The exact feeds and speeds of the AMD CPUs and GPUs that are at the heart of the system were not divulged, but Forrest Norrod, senior vice president and general manager of the Enterprise, Embedded, and Semi-Custom group at AMD, told The Next Platform what it isn’t, which is almost as useful. The CPU is a unique, custom device that is not based on the impending “Rome” second generation Epyc processor and it is not based on the future “Milan” follow-on, either, but is rather a custom CPU. Lisa Su, AMD’s chief executive officer, said that the processor used in the Frontier machine was “beyond Zen 2,” the core that is being used in the Rome chips. Norrod joked that when this custom Eypc chip is divulged, it will be named after an Italian city. . . . The Radeon Instinct GPU accelerators in Frontier are not derivative of the current “Vega” or “Navi” GPU designs, but a custom part. In both cases, the chips have had special instructions added to them for goosing the performance of both HPC and AI workloads, according to Su, but the exact nature of those enhancements are not being revealed.

The other secret sauce that AMD brought to bear in Frontier is an enhanced Infinity Fabric interconnect between the CPUs and the GPUs that will offer coherent memory access across the devices, much as IBM and Nvidia have done across the Power9 CPUs and Volta GPUs through NVLink interconnects. In fact, keeping this fat node approach for compute and coherency was critical for Oak Ridge, so AMD and Cray really had no choice but to deliver this capability. The Frontier design will lash four Radeon Instinct GPUs to each Epyc processor – a more aggressive ratio than was used with Summit, which had six Volta GPUs for every pair of Power9 processors.

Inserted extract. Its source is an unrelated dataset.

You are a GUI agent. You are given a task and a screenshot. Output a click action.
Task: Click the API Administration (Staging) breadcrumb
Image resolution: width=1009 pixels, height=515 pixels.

And it looks, at first blush, like Frontier will be based on a single-socket server node, too, which is interesting indeed.

As to networking outside of the nodes, Frontier will of course use Cray’s homegrown, HPC-style Slingshot interconnect, which is a superset of Ethernet that has dynamic routing and congestion control features like its previous “Gemini” and “Aries” interconnects used in the XT and XC supercomputer lines, respectively, but while at the same time maintaining compatibility with enterprise and campus networks that are based on Ethernet. Some of the NRE work being done by Cray and AMD is to integrate Slingshot with this Infinity Fabric such that the cluster network can enable direct addressing of the CPU and GPU memories across nodes, according to Steve Scott, chief technology officer at Cray.

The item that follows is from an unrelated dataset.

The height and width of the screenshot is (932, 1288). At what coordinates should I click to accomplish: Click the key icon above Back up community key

The software stack for AMD compute is also going to be significantly advanced as part of the Frontier system, with substantial enhancements to the ROCm open source tool chain from AMD and its integration with the Cray Programming Environment. The system software stack will, according to Scott, keep the customer facing software looking the same to users and programmers as it did on both Titan and Summit, such as the same MPI, OpenMP, and OpenACC libraries, but the Cray Linux platform and its related system software will be less monolithic and, as Scott put it, will have a “well-defined, clean, open, and documented API stack that allows the mixing and matching of software at a bunch of different levels and that is much more modular and containerized.”

As for storage, we presume that this will be integrated directly into the Frontier cabinets, which is also one of the selling points of the Slingshot interconnect. How much of that $500 million hardware budget is for storage is not clear.